Comment l’extrême-droite a renouvelé le militantisme féminin
Depuis 2012, on constate au fil des scrutins que la réticence des femmes à voter pour l’extrême-droite s’érode. Le Front national présidé par Mme Le Pen, puis le Rassemblement national semblent avoir conquis le vote de certaines femmes et a patrimonialisé certains enjeux du féminisme : santé des femmes, autonomie, droit de vivre d’un travail salarié. Il a articulé avec succès la cause des femmes et celles de la sécurité, associant l’immigration non-occidentale et l’islam aux violences faites aux femmes.
Tandis que Marine Le Pen jouait la carte du maternalisme protecteur des classes populaires nationales menacées par la mondialisation néolibérale, Éric Zemmour s’appuyait sur des comités de « Femmes avec Zemmour », conférant une visibilité aux femmes, comme enjeu de mobilisation électorale et comme militantes. Si ces efforts ne suffirent pas à convaincre les femmes, que le candidat estimait responsables de tous les maux du pays au fil de ses pamphlets antiféministes, ils ont néanmoins permis de mettre l’immigration et la sécurité à l’agenda de la campagne et d’imposer un cadrage sécuritaire et civilisationnel à la place des femmes dans la société.

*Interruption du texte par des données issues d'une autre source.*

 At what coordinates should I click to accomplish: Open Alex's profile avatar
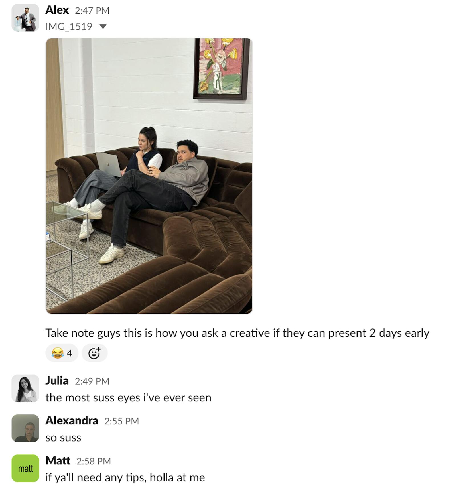point(25,18)
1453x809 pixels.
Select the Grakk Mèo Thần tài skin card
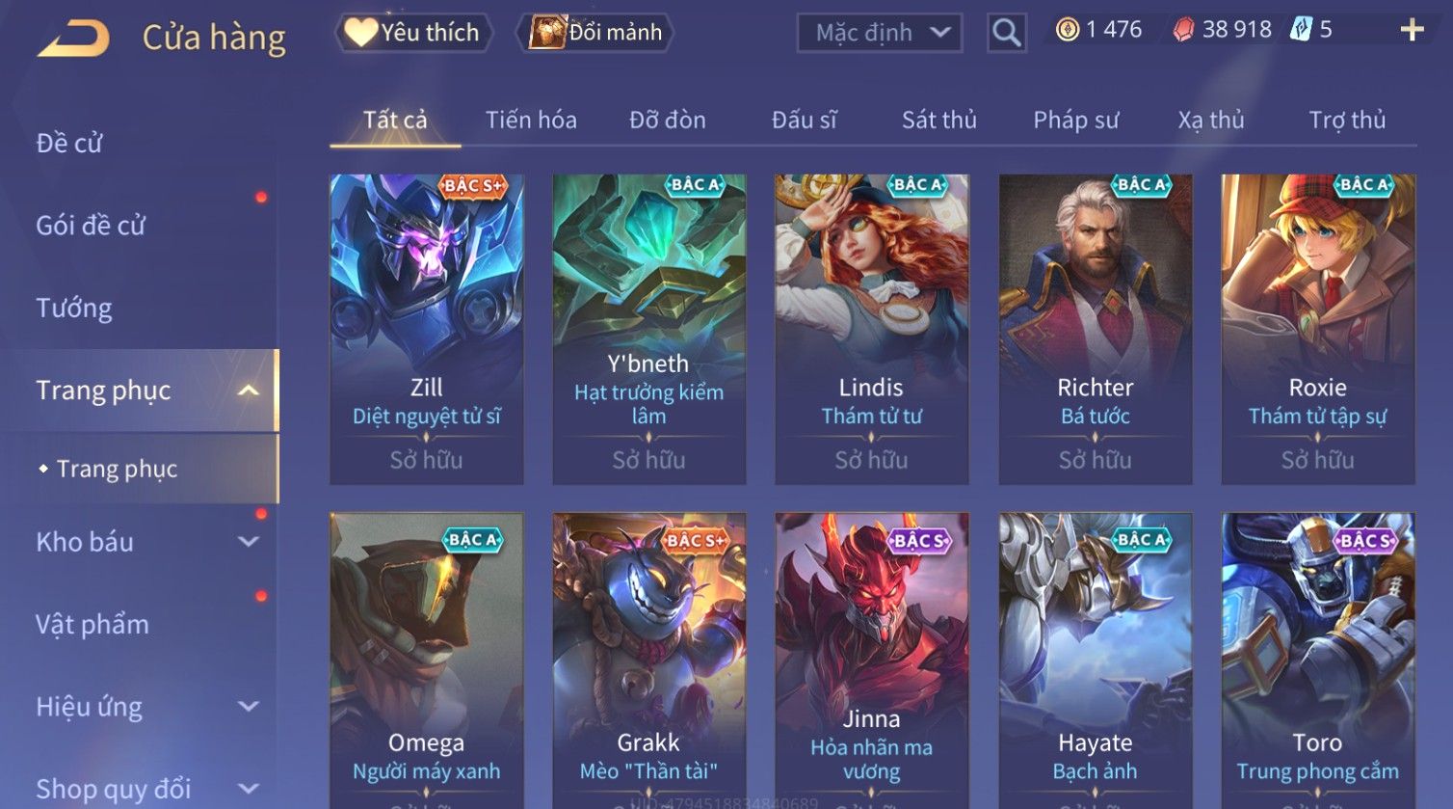649,661
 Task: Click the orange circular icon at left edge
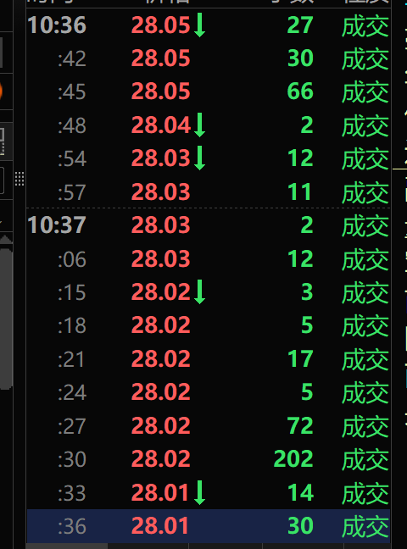click(x=1, y=91)
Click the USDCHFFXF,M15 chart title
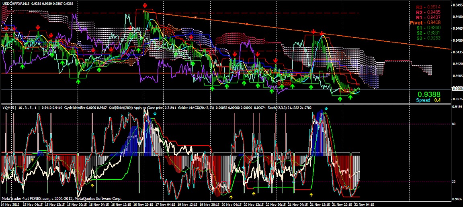Screen dimensions: 463x207 tap(15, 3)
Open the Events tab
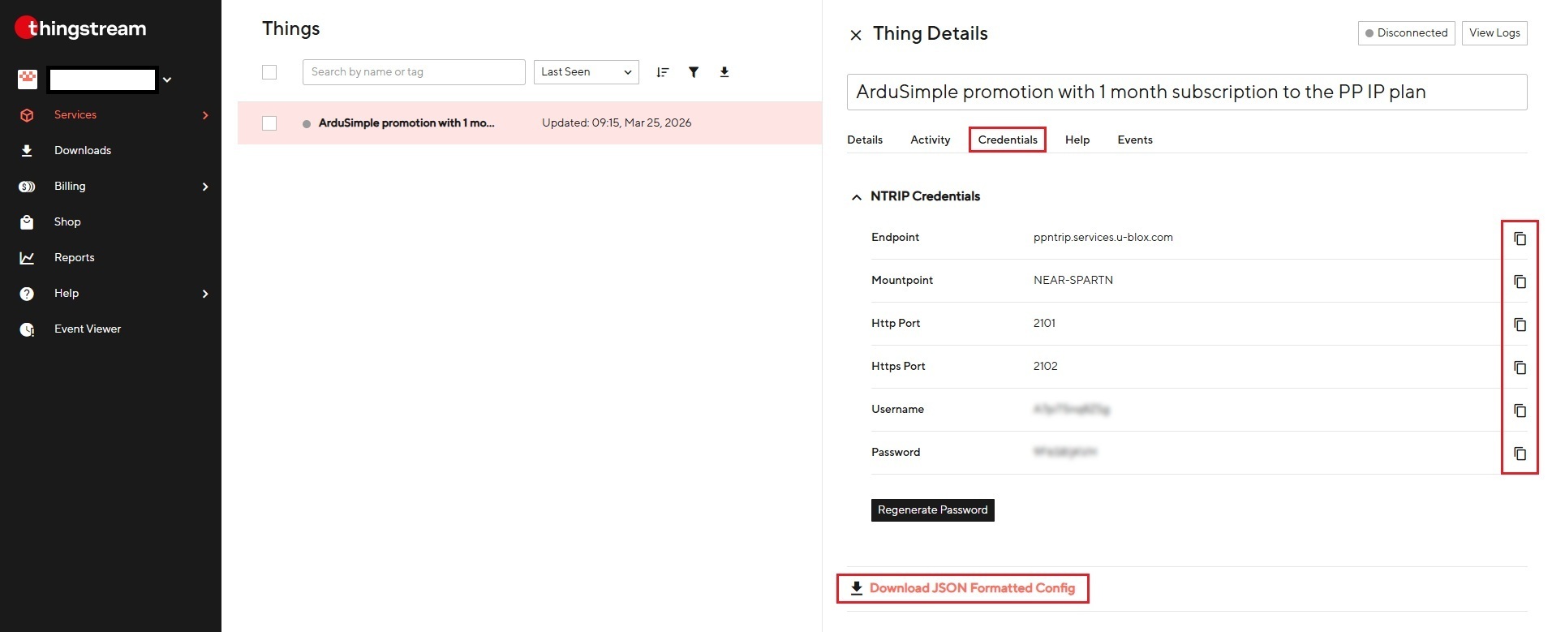 tap(1134, 140)
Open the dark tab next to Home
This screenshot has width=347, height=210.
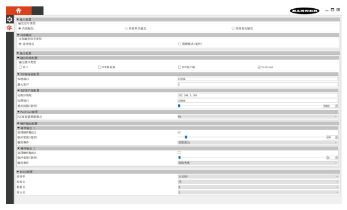[37, 11]
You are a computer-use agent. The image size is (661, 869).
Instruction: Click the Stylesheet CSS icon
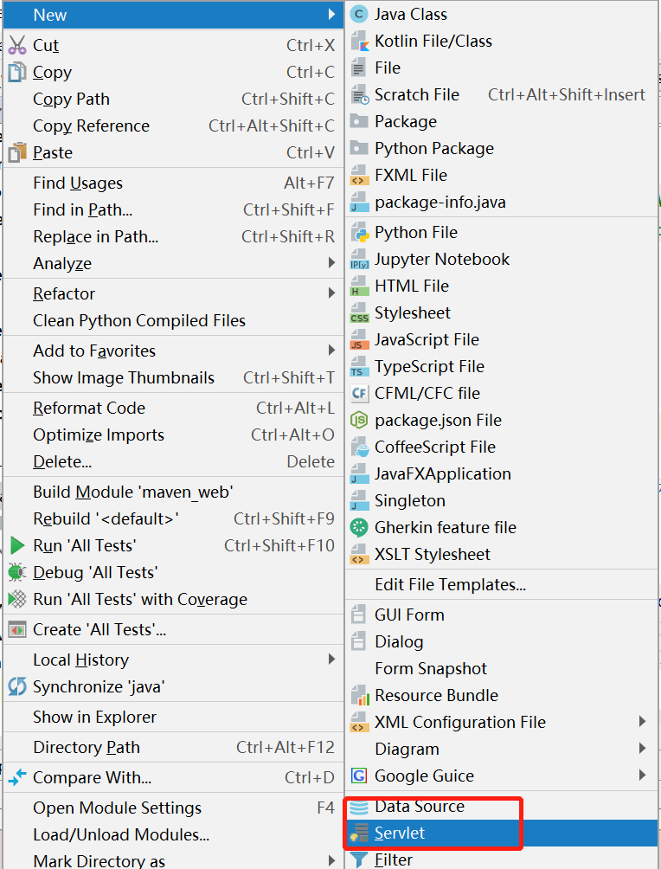359,313

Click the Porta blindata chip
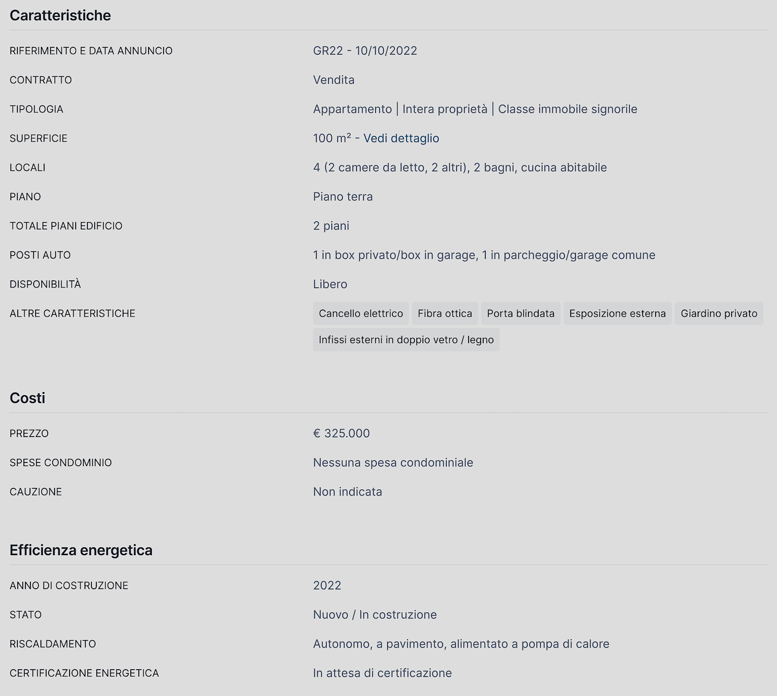tap(520, 314)
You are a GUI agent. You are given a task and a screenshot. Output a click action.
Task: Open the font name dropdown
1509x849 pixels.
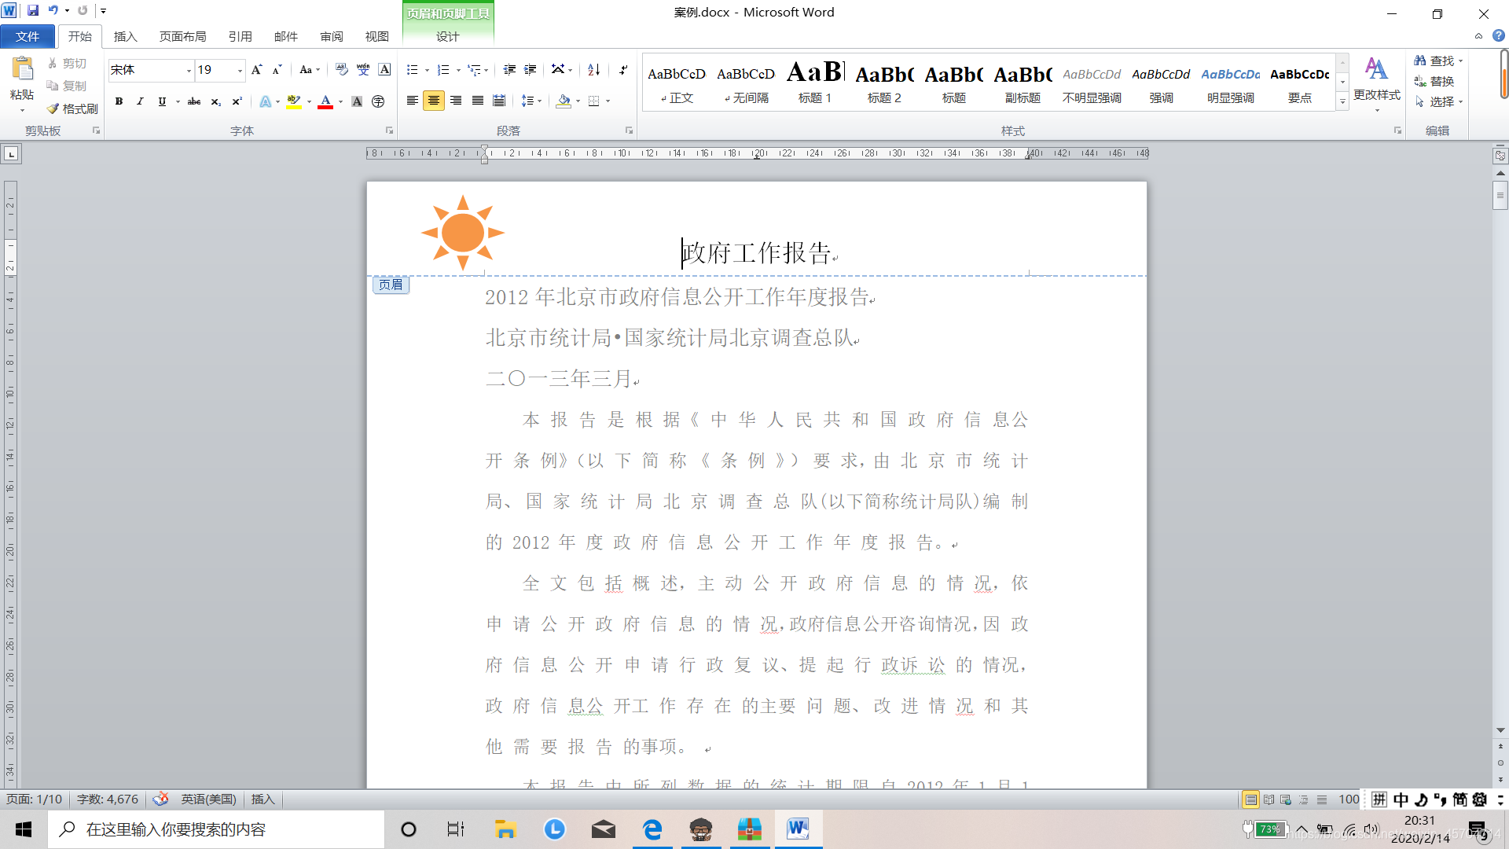(x=189, y=71)
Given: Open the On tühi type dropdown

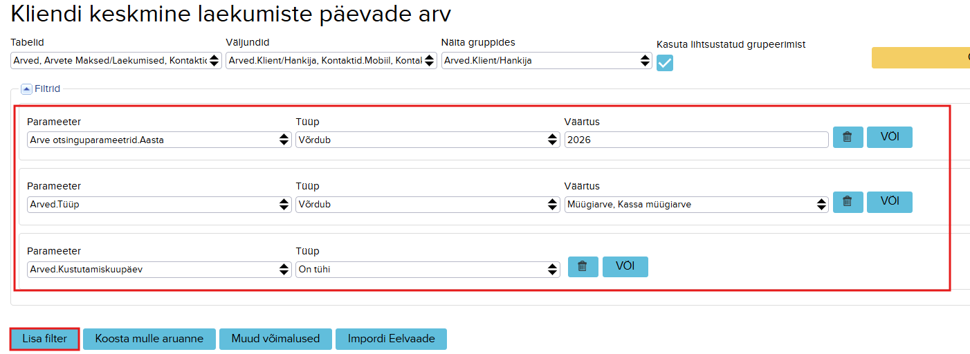Looking at the screenshot, I should [428, 270].
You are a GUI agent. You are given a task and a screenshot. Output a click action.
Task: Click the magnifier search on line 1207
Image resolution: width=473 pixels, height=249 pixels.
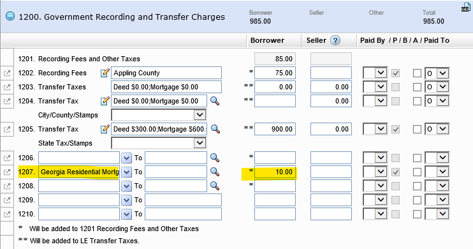tap(215, 172)
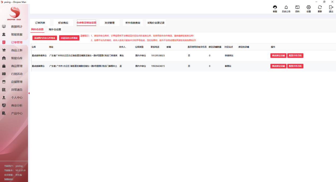Click the 客服 headset support icon

tap(275, 8)
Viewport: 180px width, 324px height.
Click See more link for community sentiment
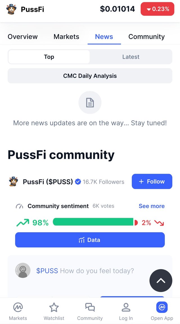point(152,206)
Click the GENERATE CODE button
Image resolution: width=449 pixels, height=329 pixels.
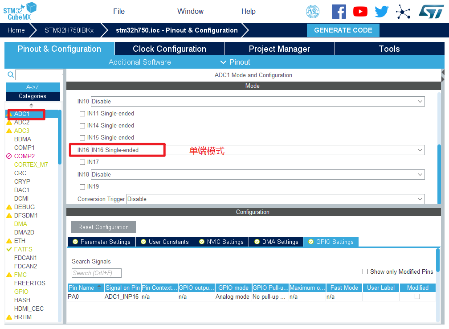tap(343, 30)
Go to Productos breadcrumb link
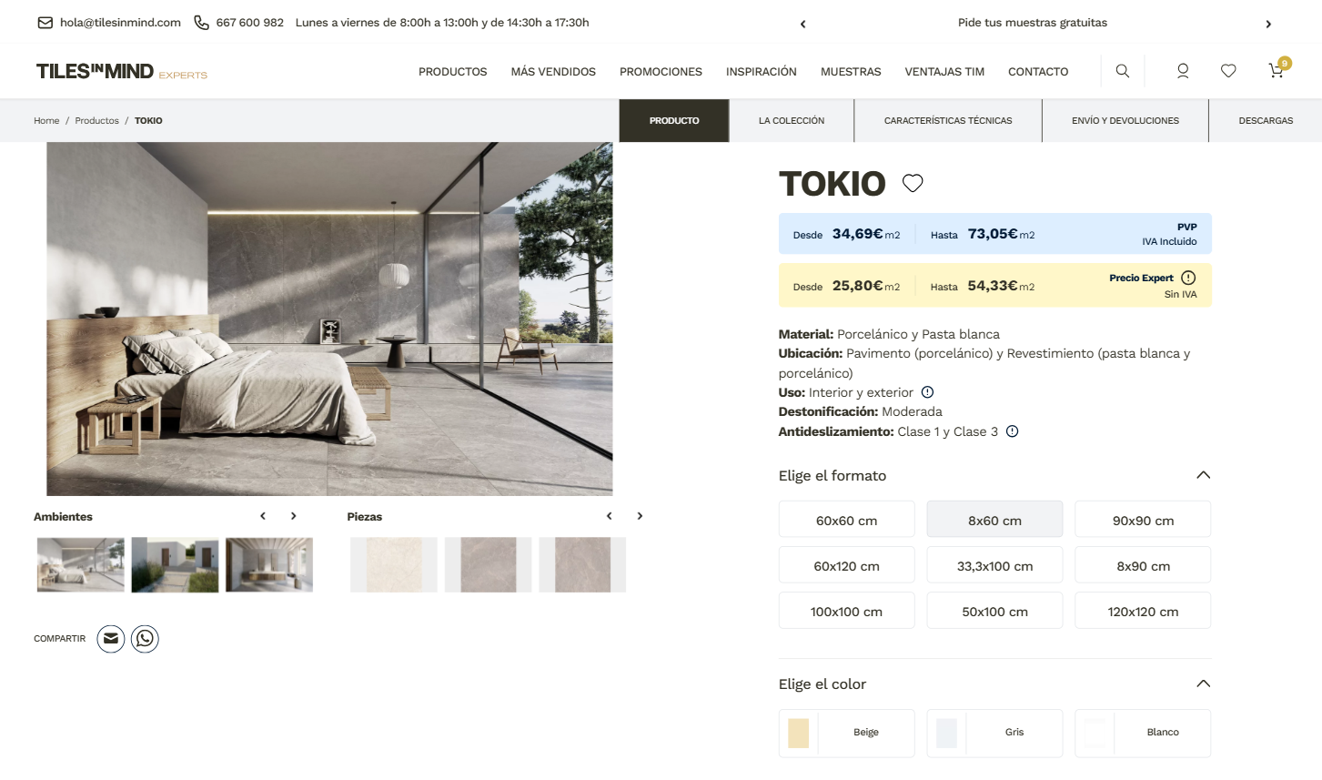This screenshot has width=1322, height=780. point(96,120)
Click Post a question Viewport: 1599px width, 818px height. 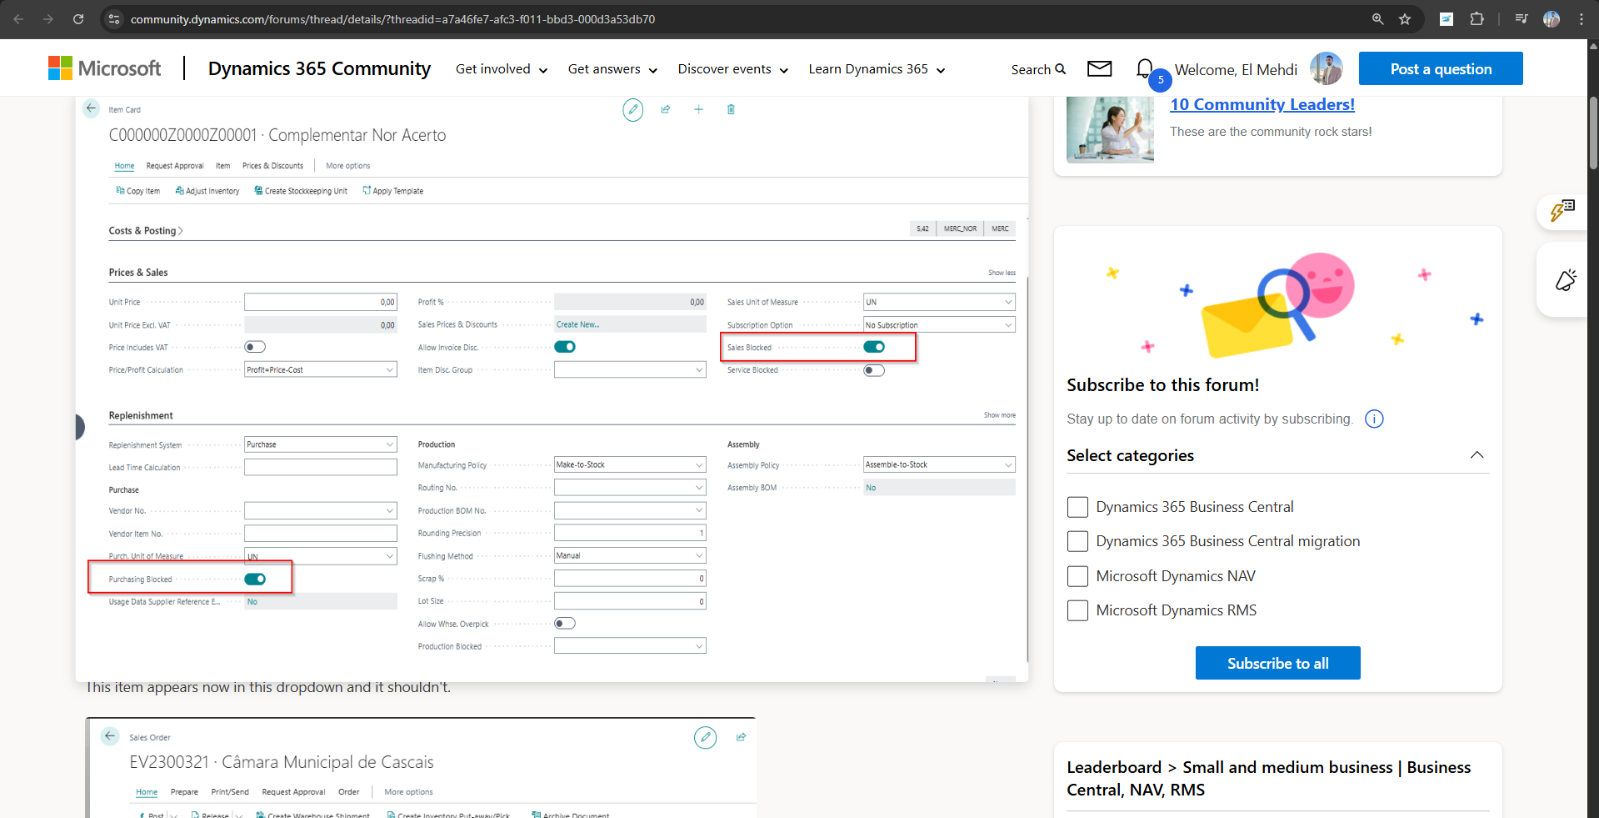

Pour comprendre cela, il faut revenir sur un moment fondateur dans l’évolution stratégique des droites sur les questions de genre. Le retour de la social-démocratie au pouvoir, avec l’élection présidentielle du socialiste François Hollande, la majorité à l’Assemblée nationale et au Sénat, ainsi que la conquête d’exécutifs locaux, ouvre une période de réflexion stratégique dans des droites défaites. Les mobilisations spectaculaires contre le projet de loi Taubira, ouvrant le mariage civil et la filiation aux couples homosexuels ont ouvert un espace de décloisonnement des droites conservatrices, extrêmes et radicales.
Dans la rue tout d’abord, les cortèges soigneusement organisés par des militantes et militants catholiques, professionnels de la communication pour nombre d’entre eux, et financés par de généreuses levées de fond, ont été un lieu de rencontres. S’y croisaient des parlementaires et élus arborant leur écharpe tricolore, tandis que les Identitaires, en quête de respectabilité, se mettaient en scène comme des garants du « bon ordre manifestant » face à une police républicaine jugée partiale et inefficace.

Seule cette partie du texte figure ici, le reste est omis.